The report, entitled ‘Responding to Global Risks: A practical guide for business leaders’, analyses the global risk report published by the World Economic Forum (WEF) earlier this year. Writing in it Airmic chief executive (CEO), John Hurrell, urges companies to take steps to increase their resilience and adaptability.
“Global risks also offer opportunities for well-prepared businesses. The very fact that such risks are systemic means they are likely to affect your competitors as well as you, and then the most resilient companies will survive at the expense of the rest,” he says.
“Those seen to be part of the solution – delivering for customers, employees and other stakeholders despite challenges – stand to reap long-term reputational benefits.”
In his contribution, Hurrell highlights some of the lessons from ‘Roads to Resilience’, the research published by Airmic and the UK’s Cranfield School of Management in January, in particular the need to be adaptable and develop effective risk radar.
“Although these issues are for the board to address, risk managers have a key role to play in providing information, providing a catalyst for action and ensuring that the necessary controls are in place,” he says.

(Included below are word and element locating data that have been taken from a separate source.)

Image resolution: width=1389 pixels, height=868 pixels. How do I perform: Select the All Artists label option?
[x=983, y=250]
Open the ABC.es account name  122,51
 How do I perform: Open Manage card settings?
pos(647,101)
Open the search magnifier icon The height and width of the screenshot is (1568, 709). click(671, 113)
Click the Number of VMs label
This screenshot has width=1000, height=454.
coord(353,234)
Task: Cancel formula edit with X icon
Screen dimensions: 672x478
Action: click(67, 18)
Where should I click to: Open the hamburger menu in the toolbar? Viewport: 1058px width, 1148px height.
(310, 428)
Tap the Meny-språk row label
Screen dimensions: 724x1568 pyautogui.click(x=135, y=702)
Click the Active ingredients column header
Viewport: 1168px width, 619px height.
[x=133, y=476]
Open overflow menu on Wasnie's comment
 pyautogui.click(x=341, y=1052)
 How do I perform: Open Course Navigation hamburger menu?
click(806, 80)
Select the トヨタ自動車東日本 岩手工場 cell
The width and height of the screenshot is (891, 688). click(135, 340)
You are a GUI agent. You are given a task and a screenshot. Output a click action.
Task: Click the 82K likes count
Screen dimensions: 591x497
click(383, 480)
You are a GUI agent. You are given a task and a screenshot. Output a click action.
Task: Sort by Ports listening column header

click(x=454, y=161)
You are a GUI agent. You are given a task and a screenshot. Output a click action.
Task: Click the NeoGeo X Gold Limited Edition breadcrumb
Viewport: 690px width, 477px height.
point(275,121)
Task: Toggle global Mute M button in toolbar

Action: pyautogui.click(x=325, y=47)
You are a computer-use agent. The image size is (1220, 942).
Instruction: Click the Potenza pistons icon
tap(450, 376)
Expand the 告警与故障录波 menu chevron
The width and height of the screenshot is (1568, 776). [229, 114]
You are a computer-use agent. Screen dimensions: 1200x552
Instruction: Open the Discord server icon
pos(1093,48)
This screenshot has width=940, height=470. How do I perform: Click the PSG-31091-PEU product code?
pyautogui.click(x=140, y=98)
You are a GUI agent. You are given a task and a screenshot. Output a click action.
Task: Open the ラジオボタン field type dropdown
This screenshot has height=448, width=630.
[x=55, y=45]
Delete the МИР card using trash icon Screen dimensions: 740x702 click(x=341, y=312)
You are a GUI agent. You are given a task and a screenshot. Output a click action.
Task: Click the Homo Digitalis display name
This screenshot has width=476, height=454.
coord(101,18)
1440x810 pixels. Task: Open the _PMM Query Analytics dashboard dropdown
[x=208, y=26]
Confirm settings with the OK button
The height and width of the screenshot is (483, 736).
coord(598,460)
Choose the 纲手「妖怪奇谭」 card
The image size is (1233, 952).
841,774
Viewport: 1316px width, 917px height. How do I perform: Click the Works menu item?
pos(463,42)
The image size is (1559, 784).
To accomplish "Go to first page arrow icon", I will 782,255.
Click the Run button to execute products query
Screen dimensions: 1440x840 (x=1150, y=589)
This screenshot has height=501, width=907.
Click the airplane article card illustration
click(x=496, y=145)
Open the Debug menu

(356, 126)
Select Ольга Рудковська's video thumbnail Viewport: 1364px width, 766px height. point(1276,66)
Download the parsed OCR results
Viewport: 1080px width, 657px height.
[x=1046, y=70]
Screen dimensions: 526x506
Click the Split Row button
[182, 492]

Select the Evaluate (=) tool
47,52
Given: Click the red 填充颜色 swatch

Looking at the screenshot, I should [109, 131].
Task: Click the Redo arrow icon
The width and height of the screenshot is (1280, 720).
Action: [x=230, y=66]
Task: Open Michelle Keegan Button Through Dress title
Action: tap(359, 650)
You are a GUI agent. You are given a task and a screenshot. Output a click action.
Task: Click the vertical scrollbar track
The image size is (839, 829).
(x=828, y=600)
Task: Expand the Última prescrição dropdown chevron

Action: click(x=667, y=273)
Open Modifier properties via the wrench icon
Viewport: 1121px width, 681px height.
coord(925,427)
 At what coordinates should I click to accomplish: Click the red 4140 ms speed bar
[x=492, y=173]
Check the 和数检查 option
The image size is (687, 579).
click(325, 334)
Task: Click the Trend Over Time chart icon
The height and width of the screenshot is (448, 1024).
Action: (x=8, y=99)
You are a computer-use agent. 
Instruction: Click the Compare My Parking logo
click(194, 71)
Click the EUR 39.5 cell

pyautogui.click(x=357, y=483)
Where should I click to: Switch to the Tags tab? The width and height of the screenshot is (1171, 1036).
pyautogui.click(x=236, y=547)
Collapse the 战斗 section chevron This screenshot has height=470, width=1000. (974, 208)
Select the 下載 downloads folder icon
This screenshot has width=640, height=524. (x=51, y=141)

Other advice to companies:
- Seek to understand the nature and extent of global risks.
- Look at your organisation’s critical dependencies, including people, physical assets, financial support, supply chains and technology, and assess major areas of vulnerability.
- Adopt a strategic approach and appropriate operational tools to build
resilience – from scenario planning and business continuity management
to people policies – ensuring that robust measures are in place to
manage and mitigate the impact of global risks.
- Demonstrate leadership by: clearly taking board ownership of global risk oversight; adopting a strategic mindset that is open to opportunities as well as wise to threats; observing principles of sound governance and regulatory compliance; implementing appropriate internal structures and policies; and adhering to – and communicating – an ethical and sustainable approach.
Elsewhere in the report, Dr Roger Barker, director of corporate governance at the IoD, argues that too often companies focus narrowly on risks that affect their normal activities, and pay too little attention to global dangers, such as societal, geopolitical or environmental issues, which can have equally damaging consequences for the unprepared.